▶ _Short exercise_
Put the records from the line with "Viewport: 1072px width, 800px height." to the line with "Tap the scroll-to-bottom", both included, into a Markdown table with a Row column for the row number and a Line column for the line. Leave out any blank lines.

▶ _Data shown_
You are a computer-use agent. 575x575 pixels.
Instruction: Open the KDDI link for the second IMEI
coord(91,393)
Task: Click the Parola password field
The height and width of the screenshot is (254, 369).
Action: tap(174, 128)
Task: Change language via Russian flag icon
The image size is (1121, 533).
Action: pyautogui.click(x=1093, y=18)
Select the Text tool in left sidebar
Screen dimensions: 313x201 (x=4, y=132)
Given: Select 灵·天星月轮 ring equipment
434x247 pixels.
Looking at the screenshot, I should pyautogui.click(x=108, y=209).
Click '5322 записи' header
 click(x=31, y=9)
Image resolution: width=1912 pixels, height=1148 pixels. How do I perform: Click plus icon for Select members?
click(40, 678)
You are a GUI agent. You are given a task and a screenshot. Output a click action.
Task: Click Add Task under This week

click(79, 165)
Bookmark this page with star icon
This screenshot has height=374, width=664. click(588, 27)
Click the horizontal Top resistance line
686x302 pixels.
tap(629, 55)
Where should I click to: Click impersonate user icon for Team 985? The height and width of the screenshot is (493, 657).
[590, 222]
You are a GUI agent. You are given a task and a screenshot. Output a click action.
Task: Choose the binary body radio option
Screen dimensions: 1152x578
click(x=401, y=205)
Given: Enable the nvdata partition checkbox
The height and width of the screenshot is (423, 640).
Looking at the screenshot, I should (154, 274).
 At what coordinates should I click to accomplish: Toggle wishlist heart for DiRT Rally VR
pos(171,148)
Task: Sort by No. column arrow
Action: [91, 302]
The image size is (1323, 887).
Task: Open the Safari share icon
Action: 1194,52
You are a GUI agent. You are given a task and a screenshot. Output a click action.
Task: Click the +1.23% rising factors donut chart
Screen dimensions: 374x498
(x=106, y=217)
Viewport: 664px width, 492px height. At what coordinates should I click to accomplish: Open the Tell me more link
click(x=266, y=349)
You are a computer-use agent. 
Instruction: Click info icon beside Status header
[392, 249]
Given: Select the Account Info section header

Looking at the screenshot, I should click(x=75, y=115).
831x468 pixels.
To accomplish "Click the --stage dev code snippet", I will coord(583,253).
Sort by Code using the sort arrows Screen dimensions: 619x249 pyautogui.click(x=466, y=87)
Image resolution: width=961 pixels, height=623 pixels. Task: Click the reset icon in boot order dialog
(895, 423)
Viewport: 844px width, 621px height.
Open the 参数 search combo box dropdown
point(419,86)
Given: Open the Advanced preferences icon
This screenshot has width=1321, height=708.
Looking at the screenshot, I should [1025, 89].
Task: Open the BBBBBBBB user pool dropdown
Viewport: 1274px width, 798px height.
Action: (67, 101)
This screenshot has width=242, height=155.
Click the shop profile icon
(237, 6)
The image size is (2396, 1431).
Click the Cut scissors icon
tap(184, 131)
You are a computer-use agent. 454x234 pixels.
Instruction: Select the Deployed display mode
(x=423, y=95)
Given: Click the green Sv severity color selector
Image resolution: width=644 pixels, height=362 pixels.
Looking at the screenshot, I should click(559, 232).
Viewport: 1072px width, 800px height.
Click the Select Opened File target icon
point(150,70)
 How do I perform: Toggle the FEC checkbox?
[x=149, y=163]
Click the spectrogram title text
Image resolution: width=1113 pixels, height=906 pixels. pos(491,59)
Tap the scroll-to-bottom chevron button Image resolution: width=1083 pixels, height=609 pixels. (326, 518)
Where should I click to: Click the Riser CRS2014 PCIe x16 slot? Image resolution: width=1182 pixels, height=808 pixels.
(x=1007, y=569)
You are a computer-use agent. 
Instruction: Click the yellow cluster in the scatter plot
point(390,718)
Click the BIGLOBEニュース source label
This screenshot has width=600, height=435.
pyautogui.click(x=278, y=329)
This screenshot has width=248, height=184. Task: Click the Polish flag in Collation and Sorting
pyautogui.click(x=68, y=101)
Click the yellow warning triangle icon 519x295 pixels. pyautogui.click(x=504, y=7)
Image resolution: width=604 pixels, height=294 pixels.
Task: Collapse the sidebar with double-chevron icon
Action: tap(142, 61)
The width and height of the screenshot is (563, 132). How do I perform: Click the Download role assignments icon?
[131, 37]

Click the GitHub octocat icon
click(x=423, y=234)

▶ _Exercise result_
| Row | Line |
|---|---|
| 1 | Viewport: 1072px width, 800px height. |
| 2 | Click the Select Opened File target icon |
| 3 | point(150,70) |
| 4 |  How do I perform: Toggle the FEC checkbox? |
| 5 | [x=149, y=163] |
| 6 | Click the spectrogram title text |
| 7 | Image resolution: width=1113 pixels, height=906 pixels. pos(491,59) |
| 8 | Tap the scroll-to-bottom chevron button Image resolution: width=1083 pixels, height=609 pixels. (326, 518) |